Now Mark Penn Is Saying Obama Can’t Win the General Election


He said it during a conference call with reporters:

Mark Penn made the comment during a conference call in which the Clinton campaign and two of her supporters — Pennsylvania Gov. Ed Rendell and Philadelphia Mayor Michael Nutter — argued that Obama has sent Pennsylvanians a bad signal by allegedly downplaying the importance of that state’s April 22 primary. They made the case that this memo from Obama campaign manager David Plouffe (which Nutter said the author should be fired for writing), would come back to haunt Obama in the fall if he is the Democratic nominee.

Perhaps someone can explain to me why Plouffe should be fired for writing the memo, because, after reading it, I am at a loss to know what Nutter (aptly named) finds problematic about it.

The USA Today piece includes audio of the telephone conversations.

Jonathan Chait suggests that the Clinton strategy is to make Obama unelectable by saying he’s unelectable, over and over and in every way possible:

As I said, Obama was running well ahead of Clinton in head-to-head matchups a few weeks ago, and now they’re tied. After several more weeks of Clinton reinforcing McCain’s message against Obama, Clinton will probably be performing better than Obama against McCain. This is the point I made in my TRB column. She needs to convince the remaining uncommitted superdelegates to split for her by about a 2-to-1 margin. The only way she can get a split like that is if she can persuasively argue that Obama is unelectable. And the only way she can do that is to make him unelectable. Some people have treated this as an unfortunate byproduct of Clinton’s decision to continue her campaign. It’s actually a central element of the strategy. Penn is already saying he’s unelectable. It’s not true, but by the time the convention rolls around, it may well be.
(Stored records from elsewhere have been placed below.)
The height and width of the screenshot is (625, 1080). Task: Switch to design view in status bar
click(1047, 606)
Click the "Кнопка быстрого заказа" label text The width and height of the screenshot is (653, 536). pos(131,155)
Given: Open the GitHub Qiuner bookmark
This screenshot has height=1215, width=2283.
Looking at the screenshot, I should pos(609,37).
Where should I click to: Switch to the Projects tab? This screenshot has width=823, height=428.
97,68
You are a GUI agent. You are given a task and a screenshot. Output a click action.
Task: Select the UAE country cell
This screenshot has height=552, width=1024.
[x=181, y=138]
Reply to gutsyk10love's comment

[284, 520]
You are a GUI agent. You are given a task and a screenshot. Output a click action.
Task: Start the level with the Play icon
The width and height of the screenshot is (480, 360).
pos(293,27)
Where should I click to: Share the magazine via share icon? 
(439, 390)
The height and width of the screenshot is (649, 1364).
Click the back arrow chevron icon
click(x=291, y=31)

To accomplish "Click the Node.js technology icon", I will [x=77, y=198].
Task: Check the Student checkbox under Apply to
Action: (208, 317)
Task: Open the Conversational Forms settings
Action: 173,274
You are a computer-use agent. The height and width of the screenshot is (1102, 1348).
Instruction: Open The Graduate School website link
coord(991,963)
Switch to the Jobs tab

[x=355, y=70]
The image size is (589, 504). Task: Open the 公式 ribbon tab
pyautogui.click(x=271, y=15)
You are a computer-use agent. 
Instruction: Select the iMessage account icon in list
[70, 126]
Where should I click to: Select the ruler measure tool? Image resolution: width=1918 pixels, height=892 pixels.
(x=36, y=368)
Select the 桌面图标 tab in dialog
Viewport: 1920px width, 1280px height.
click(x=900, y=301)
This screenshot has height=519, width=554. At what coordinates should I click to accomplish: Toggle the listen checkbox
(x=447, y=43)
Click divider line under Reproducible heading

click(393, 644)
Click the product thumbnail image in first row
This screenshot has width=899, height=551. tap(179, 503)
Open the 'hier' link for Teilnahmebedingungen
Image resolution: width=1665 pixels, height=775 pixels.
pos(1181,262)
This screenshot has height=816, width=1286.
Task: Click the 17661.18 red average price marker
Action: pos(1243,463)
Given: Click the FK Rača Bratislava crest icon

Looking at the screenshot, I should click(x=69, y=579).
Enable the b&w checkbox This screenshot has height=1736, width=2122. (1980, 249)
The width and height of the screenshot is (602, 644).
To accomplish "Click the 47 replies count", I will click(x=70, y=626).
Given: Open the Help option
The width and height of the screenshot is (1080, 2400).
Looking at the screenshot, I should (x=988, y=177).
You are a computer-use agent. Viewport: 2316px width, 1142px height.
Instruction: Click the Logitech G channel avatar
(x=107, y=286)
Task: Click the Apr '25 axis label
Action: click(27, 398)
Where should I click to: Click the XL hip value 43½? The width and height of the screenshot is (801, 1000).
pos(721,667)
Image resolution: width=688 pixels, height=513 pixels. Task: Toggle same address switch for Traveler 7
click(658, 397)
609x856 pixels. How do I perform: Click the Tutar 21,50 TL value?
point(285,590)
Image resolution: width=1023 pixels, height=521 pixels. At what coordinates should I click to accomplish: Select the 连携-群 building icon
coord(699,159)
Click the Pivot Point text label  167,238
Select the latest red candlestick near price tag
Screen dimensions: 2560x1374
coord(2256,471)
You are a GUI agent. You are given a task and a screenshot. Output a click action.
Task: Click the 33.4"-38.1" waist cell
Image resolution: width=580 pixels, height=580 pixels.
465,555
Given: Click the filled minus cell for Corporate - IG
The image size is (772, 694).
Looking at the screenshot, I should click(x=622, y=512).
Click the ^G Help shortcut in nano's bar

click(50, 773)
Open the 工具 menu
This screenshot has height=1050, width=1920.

John Cole thinks Clinton is a sociopath:

Listen to this interview (via Sully). Hillary Clinton is insane. I don’t know what else to conclude after listening to her state, the Michigan and Florida elections were fair, to state that she never claimed McCain was experienced and Obama was not, to claim she has not hinted that Obama would be her VP. It was like Say Anything, the political edition. Sullivan is right- she is a sociopath. There really is no other way to describe it.

That NPR link actually comes from one of Andrew Sullivan’s readers, who passed it along with this commentary:

If you did not hear Clinton’s interview with Steve Inskeep on NPR this morning, be sure to give a listen. It shattered my Obama optimism.

Inskeep gave her several of the hard questions you write about every day, and she parried every one. She sounded — not was, but sounded — rational, logical, sensible (Obama-like?) in explaining why the MI and FL delegates should be seated, and denying she ever said McCain was more qualified than Obama. Some of her answers were such whoppers that Inskeep actually repeated the questions, his voice rising with incredulity.

The woman is an absolute assassin. Ice water in her veins. A second-generation terminator (yeah, the liquid-metal kind). As a politician, I fear she is light years ahead of Obama, and I am very, very afraid.

After listening to the interview (and actually before that, if I’m honest), I agree.

Did you know that the p.r. firm Mark Penn runs (Burson-Marsteller; he’s CEO) also is advising John McCain in his run for the Republican nomination? Neither did I.